If you want to replace the soft-float routines, you will have to
replace them with the full functionality.

And there will have to be a decision about 32-bit targets.

> If you are still in, I can use your help on several issues.
> 
> 1. Torture. 
> See if Invalid Operand exception raised properly now. Also if there are
> still remaining problems with NaN.

I've putyour addition/subtraction routines in as a replacement
an am running a regression test.  We'll see when that finishes.

> 2. Run my correction tests on as many non-AMD64 targets as you can.
> Preferably, with 100,000,000 iterations, but on weaker HW 10,000,000 will do.

This will take some time.

> 3. Run my speed tests (tests/matmulq/mm_speed_ma) on more diverse set of
> AMD64 computers than I did.
> Of special interest are
> - AMD Zen3 on Linux running on bare metal
> - Intel Skylake, SkylakeX, Tiger/Rocket Lake and Alder Lake on Linux running
> on bare metal
> I realize that doing speed tests is not nearly as simple as correctness
> tests.
> We need non-busy (preferably almost idle) machines that have stable CPU
> clock rate. It's not easy to find machines like that nowadays. But, may be,
> you can find at least some from the list.

I currenty have no access to that sort of hardware (I'm just a volunteer,
and my home box is Zen-1).
 
> 4. Run my speed tests on as many non-obsolete ARM64 computers as you can
> find.
> Well, probably a wishful thinking on my part.
> 
> 
> Also off topic but of interest: postprocessed source of matmul_r16.c

Where should I send that to?
Comment 7 Michael_S 2023-01-13 00:34:28 UTC
Either here or my yahoo e-mail
Comment 8 Michael_S 2023-01-13 01:29:43 UTC
(In reply to Thomas Koenig from comment #6)
> (In reply to Michael_S from comment #5)
> > Hi Thomas
> > Are you in or out?
> 
> Depends a bit on what exactly you want to do, and if there is
> a chance that what you want to do will be incorporated into gcc.
> 

What about incorporation in Fortran?
What about incorporation in C under fast-math ?

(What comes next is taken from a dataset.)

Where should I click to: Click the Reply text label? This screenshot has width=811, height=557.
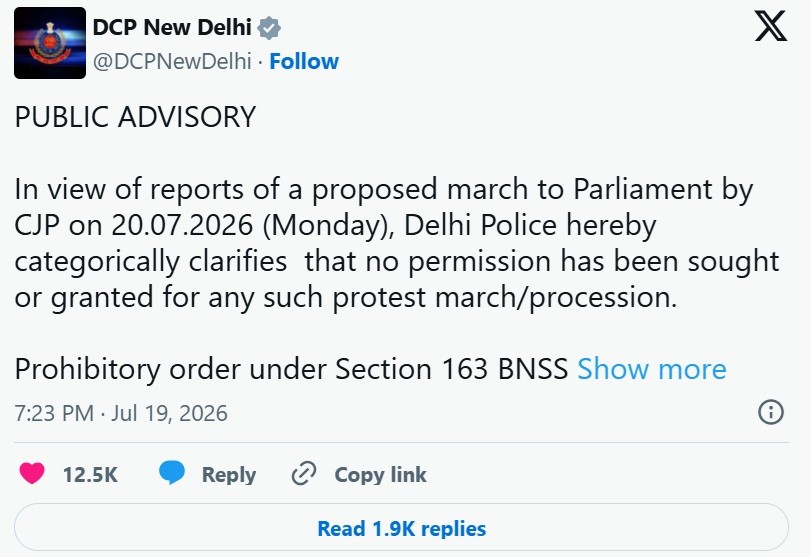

> If you want to replace the soft-float routines, you will have to
> replace them with the full functionality.
> 

Full functionality including Inexact Exception that practically nobody uses?
Sounds wasteful of perfectly good CPU cycles.
Also, I am not so sure that Inexact Exception is fully supported in  existing soft-float library.

Almost-full functionality with support for non-default rounding modes, but without Inexact Exception?
I actually implemented it and did few measurements. You can find the results in the directory /reports in my repo.
Summary: architecture-neutral method cause very serious slowdown. Less so on slower machines, massive 2.5x on the fastest machine (Zen3 under Linux under WSL).
AMD64-specific method causes smaller slowdown, esp. on relatively old Intel cores on Windows (I have no modern Intel cores available for testing). But Zen3/Linux still suffer 1.45x slowdown. Again, a big wastage of perfectly good CPU cycles.
Also, what about other architectures? Should they suffer an "architecture-neutral" slowdown? Even if there are faster methods on other architecture, these methods should be found by somebody and tested by somebody. This sort of work is time-consuming. And for what?

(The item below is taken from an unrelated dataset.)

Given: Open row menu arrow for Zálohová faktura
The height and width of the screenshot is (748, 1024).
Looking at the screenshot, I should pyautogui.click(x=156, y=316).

Also I measured an impact of implementing non-default rounding through additional function parameter. An impact is very small, 0  to 5%.
You said on comp.arch that at least for Fortran it could work.

What else is missing for "full functionality"? 
Surely there are other things that I forgot. May be, additional exceptions apart from Invalid Operand (that hopefully already works) and apart from Inexact that I find stupid? I don't think that they are hard to implement or expensive in terms of speed. Just a bit of work and more than a bit of testing.

> And there will have to be a decision about 32-bit targets.
>

IMHO, 32-bit targets should be left in their current state.
People that use them probably do not care deeply about performance.
Technically, I can implement 32-bit targets in the same sources, by means of few ifdefs and macros, but resulting source code will look much uglier than how it looks today. Still, not to the same level of horror that you have in matmul_r16.c, but certainly uglier than how I like it to look.
And I am not sure at all that my implementation of 32-bit targets would be significantly faster than current soft float. 
In short, it does not sound as a good ROI.
BTW, do you know why current soft float supports so few 32-bit targets?
Most likely somebody felt just like me about it - it's not too hard to support more 32-bit targets, but it's not a good ROI.
Comment 9 Thomas Koenig 2023-01-14 09:21:01 UTC
Created attachment 54273 [details]
matmul_r16.i

Here is matmul_r16.i from a relatively recent trunk.
Comment 10 Thomas Koenig 2023-01-14 10:22:24 UTC
What we would need for incorporation into gcc is to have several
functions, which would then called depending on which floating point
options are in force at the time of invocation.

So, let's go through the gcc options, to see what would fit where. Walking
down the options tree, depth first.

From the gcc docs:

'-ffast-math'
     Sets the options '-fno-math-errno', '-funsafe-math-optimizations',
     '-ffinite-math-only', '-fno-rounding-math', '-fno-signaling-nans',
     '-fcx-limited-range' and '-fexcess-precision=fast'.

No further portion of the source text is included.